Consider this: Midway between Palmer and the DAC on Barton Springs Road, ALO is going to build its new headquarters. The company has already purchased the site of the old Barton Springs Bar & Grill and engaged the prestigious Lake/Flato architectural firm to draw up plans. To be known as the Mary Ann Heller Opera Center, the proposed 18,000-square foot facility will feature a large rehearsal hall which may be rented for rehearsals or performances by other arts organizations; office space; a box office; a community music school for collaborative educational and performance projects, as well as private instruction; a roof garden; and a plaza for informal outdoor performances. That makes two brand-new cultural facilities going up within spitting distance of each other. And within spitting distance of them are two well-established cultural facilities, the DAC and Zach. The former includes an 1,800-square foot visual arts gallery, a 150-seat proscenium theatre, a pottery studio, and assorted classroom/lab spaces (although all these segments of the center -- in fact, the center as a whole -- could use a major overhaul of the kind proposed for Palmer; the DAC looks every month of its 51 years and, despite renovations of the past, still feels like a military bunker). The latter currently includes a 200-seat thrust stage theatre, a 120-seat arena stage theatre, scene and costume shops, a rehearsal room, and administrative offices, with long-range plans for expansion that could result in a new performing arts school facility with a 500-seat theatre. (Zach's Producing Artistic Director Dave Steakley reports that the staff and board are only in the very early stages of discussion on this facility.)
Granted, these projects are all still closer to being dreams than buildings, and when they are complete -- if indeed they are ever complete -- they may be very different than what has been outlined today. Still, the fact that they are being developed simultaneously and might all be realized within the next decade or so makes them awfully tantalizing for arts lovers to think about.

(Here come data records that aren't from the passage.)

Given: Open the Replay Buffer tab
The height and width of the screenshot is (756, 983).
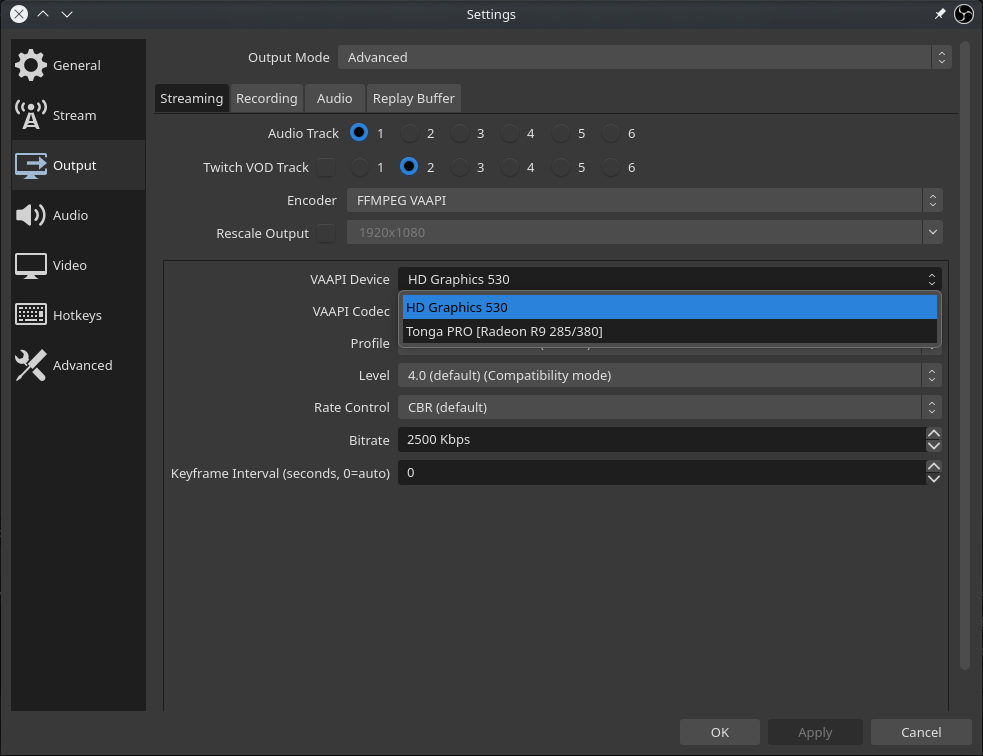Looking at the screenshot, I should click(413, 98).
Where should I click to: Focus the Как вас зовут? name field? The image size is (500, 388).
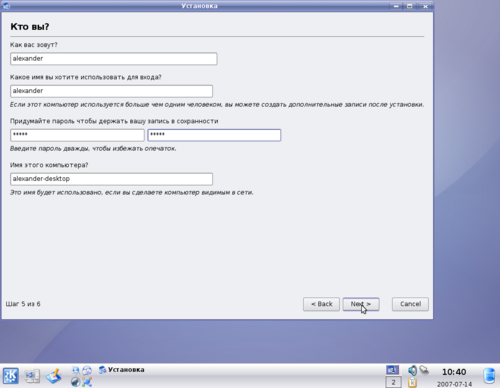point(114,59)
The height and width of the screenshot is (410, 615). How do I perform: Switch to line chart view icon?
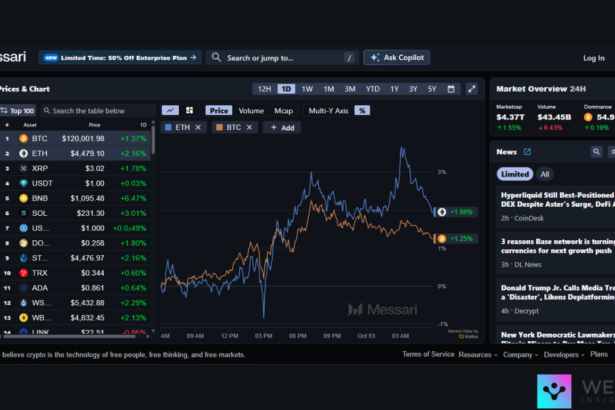[x=170, y=110]
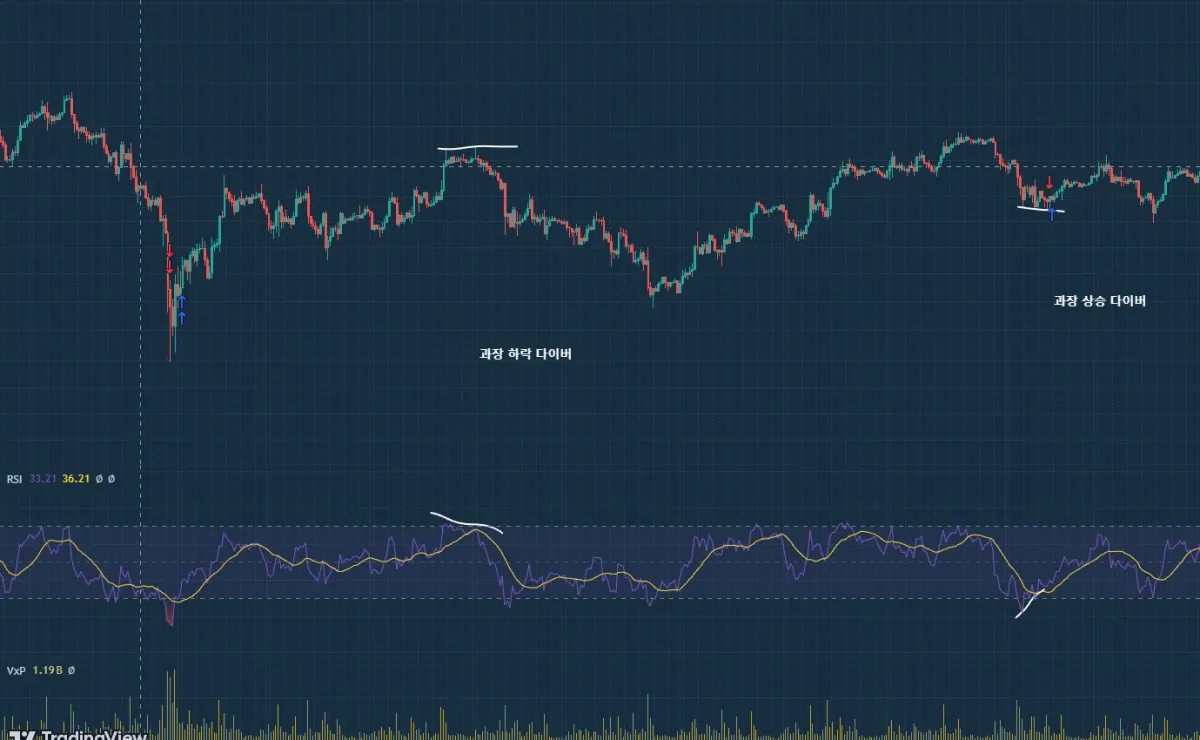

Imagine crossing the river -- to the south -- in 2009, on the 50th anniversary of Palmer's construction. For the sake of fun, let's say that all the projects have been realized to their fullest: two small black boxes in Palmer, the 500-seat performing arts school space at Zach, all of it. That would mean you could cruise along the 3/4 mile stretch of South Shore that runs from the auditorium to Zach, then circle back to Palmer on Barton Springs Road and pass one concert hall, seven theatres, and at least half a dozen rehearsal facilities, not to mention enough classrooms to serve upward of 100 aspiring artists simultaneously. So many resources for the performing arts in such a concentrated geographic area, with so much of it new, would be unlike anything Austin has seen outside the 40 Acres. It would be the city's -- and certainly South Austin's -- first bona fide performing arts center; the heart of its dance, theatre, classical music, and opera communities; the kind of cultural district that you'd find in more metropolitan, cosmopolitan cities, like the South Bank (hey, there's a name!) in London. While each project is valuable in its own way, collectively these projects become even more valuable, creating a focus for the performing arts in this city that could provide undreamt-of opportunities for creative collaborations, for education, for people in this city and beyond to be touched by its artists and their art.
That day is a long way off, with many a planning session, many a fundraising event, many a concession to this structural need and that budget constraint, between now and then. But if we don't start dreaming about it now and if we don't have a clear idea of all that is at stake, we may never develop the passion or the will to see projects of such scope to fruition. What does your South Bank of 2009 look like?